• [Provided records]
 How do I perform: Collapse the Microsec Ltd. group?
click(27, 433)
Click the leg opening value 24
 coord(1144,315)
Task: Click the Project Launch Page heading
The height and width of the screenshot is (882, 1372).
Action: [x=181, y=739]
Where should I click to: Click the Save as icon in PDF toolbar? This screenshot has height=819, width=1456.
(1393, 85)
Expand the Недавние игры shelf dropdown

• [The problem]
Exactly reproduce the lines of the entries above, from the one containing "The height and" to the very last, and no others.

• [Exercise answer]
The height and width of the screenshot is (882, 1372).
Action: [x=181, y=739]
Where should I click to: Click the Save as icon in PDF toolbar? This screenshot has height=819, width=1456.
(1393, 85)
Expand the Недавние игры shelf dropdown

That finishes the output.